Selon vous, les élus, dans leur ensemble, sont incapables aujourd’hui de réaliser les promesses d’égalité et de justice que porte notre démocratie. C’est violent, non ?
Emmanuel Macron a beaucoup abîmé notre pays par les propos qu’il a tenus. Vous voulez trouver du travail, vous n’avez qu’à traverser la rue ! Souvenez- vous aussi de ses propos à la gare du Nord (ndlr, en 2017) : il y a des gens qui réussissent et d’autres qui ne sont rien ! Il y a plein d’autres exemples. Et aujourd’hui, on ne tient pas parole. Vous savez, la politique, c’est avant tout des déclarations. Mais ce qui importe, c’est notre capacité d’agir. La relation de confiance entre les citoyens et leurs élus porte sur des engagements. Dès lors qu’on ne les tient pas, on rompt le contrat. Le haut niveau d’abstention en est malheureusement la conséquence.
« Mais qu’est-ce que l’identité nationale ? Il faudrait que l’on soit tous pareils ? Ce n’est certainement pas l’histoire de notre pays, et ce n’est pas celle de Saint-Étienne. »
Comment voyez-vous les choses pour 2022 ?

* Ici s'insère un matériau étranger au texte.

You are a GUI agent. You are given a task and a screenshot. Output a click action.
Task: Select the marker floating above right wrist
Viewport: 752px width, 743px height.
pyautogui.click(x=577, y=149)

Encore une fois, je regrette que nous ne nous attachions pas à travailler sur les profondes mutations qui traversent notre pays. Sur la question du travail, par exemple, la révolution numérique a bouleversé l’organisation dans les entreprises, or nous n’avons pas de débat sur le sujet. La présidentielle est l’occasion de prendre conscience de toutes ces mutations, de partir sur une nouvelle vision de la société et de donner un cap à un horizon de 10 ans. Malheureusement, les discussions actuelles se focalisent sur l’identité nationale. Mais qu’est-ce que l’identité nationale ? Il faudrait que l’on soit tous pareils ? Ce n’est certainement pas l’histoire de notre pays, et ce n’est pas celle de Saint-Étienne. Nous avons connu ici des vagues successives d’immigration. Et nous vivons très bien tous ensemble.